=== Section Start ===

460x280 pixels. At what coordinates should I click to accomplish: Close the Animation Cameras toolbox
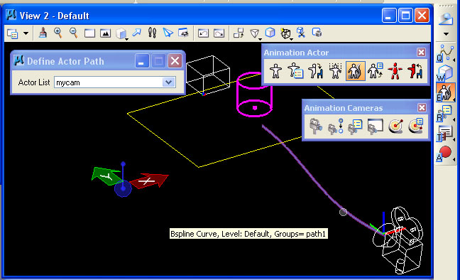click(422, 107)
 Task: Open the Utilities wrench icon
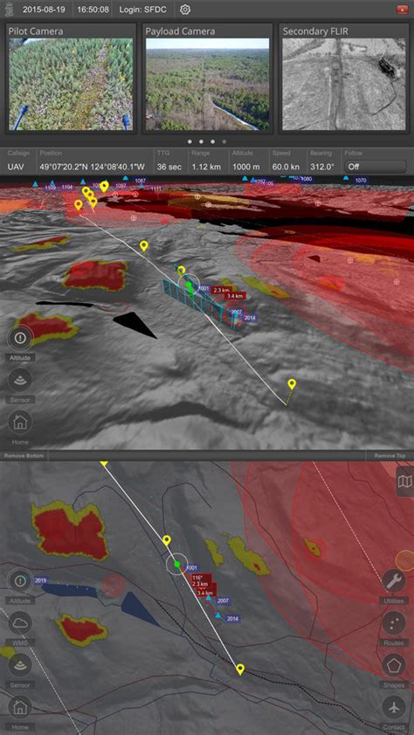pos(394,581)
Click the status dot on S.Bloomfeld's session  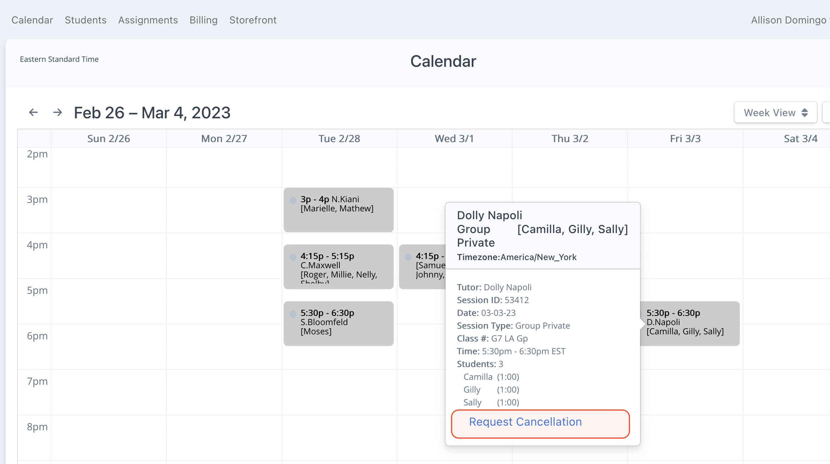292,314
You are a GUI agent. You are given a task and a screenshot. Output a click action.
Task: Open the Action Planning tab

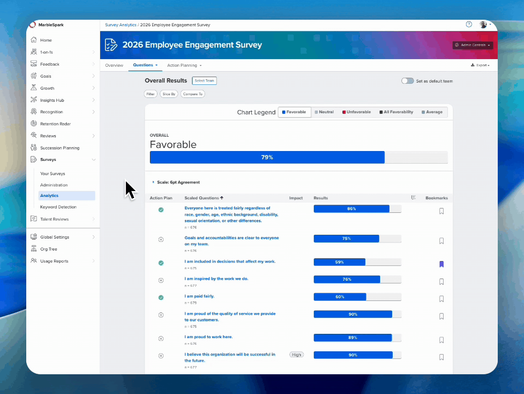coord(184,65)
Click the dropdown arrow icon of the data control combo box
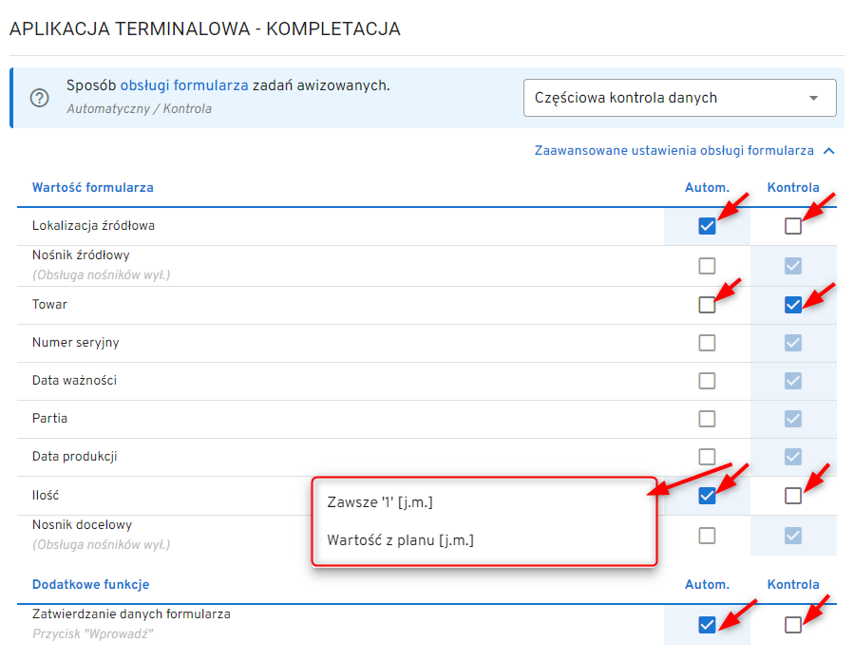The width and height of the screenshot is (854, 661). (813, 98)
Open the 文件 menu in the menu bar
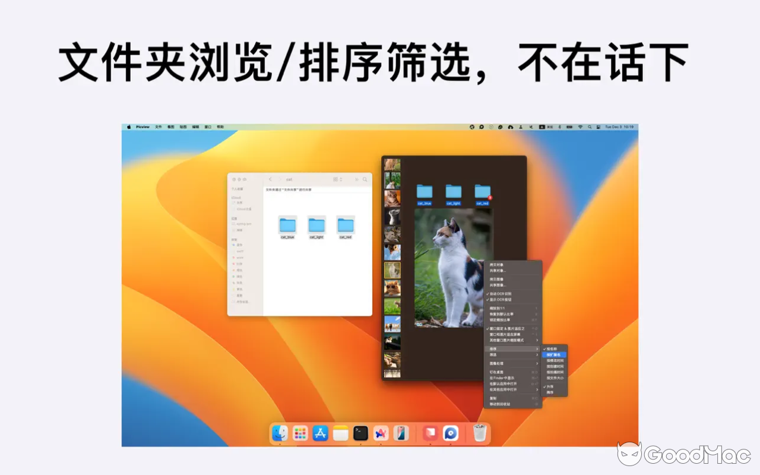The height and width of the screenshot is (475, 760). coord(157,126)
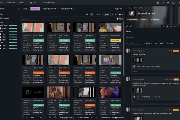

=== Section End ===

### What is needed
Where the line with "Task: Open the Action Planning tab" appears, begin there and transcribe exactly through the last line of the data, leaving all pictures aside.

### Output for this task
Task: Open the Action Planning tab

coord(184,65)
Click the dropdown arrow icon of the data control combo box
The width and height of the screenshot is (854, 661). (813, 98)
Open the 文件 menu in the menu bar
The height and width of the screenshot is (475, 760). coord(157,126)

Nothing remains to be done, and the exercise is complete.